Civil Defence assessing tsunami risk from US quake
Civil Defence is not expecting any coastal inundation in New Zealand from the massive magnitude 8.1 earthquake in the Alaska Peninsula this evening, but is still assessing the quake.
The strong quake was located about 91 kilometres east southeast of Perryville, Alaska, at a depth of 46.7 km.
The National Emergency Management Agency and GNS Science are assessing whether the earthquake, which registered at 6:16pm (NZT), has created a tsunami and whether that could affect parts of the country.
"If a tsunami has been generated in this location it is not likely to arrive in New Zealand for at least 12 hours," says a statement from Civil Defence.
In its latest statement, released just before 8pm, it says coastal inundation is not expected in New Zealand, but the earthquake is still being assessed.
The National Emergency Management Agency and scientific advisors are still assessing whether any other tsunami activity is expected, such as strong and unusual currents and unpredictable surges at the shore, says the statement.
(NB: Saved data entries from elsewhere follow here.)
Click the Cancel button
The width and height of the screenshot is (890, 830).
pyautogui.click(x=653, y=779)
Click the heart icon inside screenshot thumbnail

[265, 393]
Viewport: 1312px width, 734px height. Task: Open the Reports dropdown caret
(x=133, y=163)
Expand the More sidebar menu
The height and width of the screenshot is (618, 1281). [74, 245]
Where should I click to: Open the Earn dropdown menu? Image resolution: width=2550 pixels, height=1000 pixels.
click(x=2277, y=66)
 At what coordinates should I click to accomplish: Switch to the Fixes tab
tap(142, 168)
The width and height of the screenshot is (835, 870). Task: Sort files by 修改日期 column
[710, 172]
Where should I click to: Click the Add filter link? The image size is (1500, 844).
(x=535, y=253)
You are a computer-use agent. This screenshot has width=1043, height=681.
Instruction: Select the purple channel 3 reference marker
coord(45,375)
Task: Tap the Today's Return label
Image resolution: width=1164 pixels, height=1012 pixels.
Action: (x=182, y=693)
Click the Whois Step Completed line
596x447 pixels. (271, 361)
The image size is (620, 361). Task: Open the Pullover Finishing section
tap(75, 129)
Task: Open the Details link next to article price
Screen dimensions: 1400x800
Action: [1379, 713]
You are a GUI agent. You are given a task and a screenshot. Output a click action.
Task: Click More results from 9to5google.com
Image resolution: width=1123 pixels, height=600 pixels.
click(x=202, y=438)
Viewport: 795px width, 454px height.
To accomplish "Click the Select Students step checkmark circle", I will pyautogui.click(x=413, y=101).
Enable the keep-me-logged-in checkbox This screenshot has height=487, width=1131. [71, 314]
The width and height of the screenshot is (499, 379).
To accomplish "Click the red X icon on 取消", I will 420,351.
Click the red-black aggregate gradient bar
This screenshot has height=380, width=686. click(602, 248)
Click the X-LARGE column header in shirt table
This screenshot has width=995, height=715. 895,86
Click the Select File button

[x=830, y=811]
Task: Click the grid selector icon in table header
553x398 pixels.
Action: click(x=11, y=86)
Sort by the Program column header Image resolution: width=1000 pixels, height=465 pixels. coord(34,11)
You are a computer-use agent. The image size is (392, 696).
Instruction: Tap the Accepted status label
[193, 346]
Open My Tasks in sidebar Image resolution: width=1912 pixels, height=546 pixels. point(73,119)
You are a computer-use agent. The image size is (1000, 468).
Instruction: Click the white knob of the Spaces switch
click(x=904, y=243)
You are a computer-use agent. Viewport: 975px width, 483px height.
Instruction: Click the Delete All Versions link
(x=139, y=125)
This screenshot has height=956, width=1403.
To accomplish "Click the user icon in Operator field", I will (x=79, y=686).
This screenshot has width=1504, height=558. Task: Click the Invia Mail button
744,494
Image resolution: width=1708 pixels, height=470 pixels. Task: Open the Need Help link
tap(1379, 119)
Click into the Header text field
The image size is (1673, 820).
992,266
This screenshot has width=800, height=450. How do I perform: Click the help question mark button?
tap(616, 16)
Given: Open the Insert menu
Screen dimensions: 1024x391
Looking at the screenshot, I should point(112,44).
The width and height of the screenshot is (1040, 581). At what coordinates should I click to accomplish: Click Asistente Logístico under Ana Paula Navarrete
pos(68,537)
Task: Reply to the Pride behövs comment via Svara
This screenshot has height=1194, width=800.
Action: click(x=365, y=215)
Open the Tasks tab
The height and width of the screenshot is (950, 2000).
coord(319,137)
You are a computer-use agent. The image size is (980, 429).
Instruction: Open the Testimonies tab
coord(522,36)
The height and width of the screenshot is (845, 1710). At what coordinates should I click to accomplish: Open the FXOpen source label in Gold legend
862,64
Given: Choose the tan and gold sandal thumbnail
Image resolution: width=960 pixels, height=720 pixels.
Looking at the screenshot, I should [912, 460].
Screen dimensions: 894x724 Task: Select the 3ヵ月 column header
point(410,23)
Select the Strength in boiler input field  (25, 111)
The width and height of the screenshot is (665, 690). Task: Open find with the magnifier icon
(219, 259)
The US Tsunami Warning Center has forecasted that any tsunami waves would be less than than 0.3m above the tide level for New Zealand and the Pacific.
A tsunami warning has been issued for the US Pacific territories of Guam and the Northern Mariana Islands, while the Pacific Warning Centre is also assessing the risk to other Pacific countries. There's no tsunami threat for Anchorage in Alaska.
There have been at least two strong aftershocks, including a preliminary magnitude 6.2 and magnitude 5.6, the USGS has reported.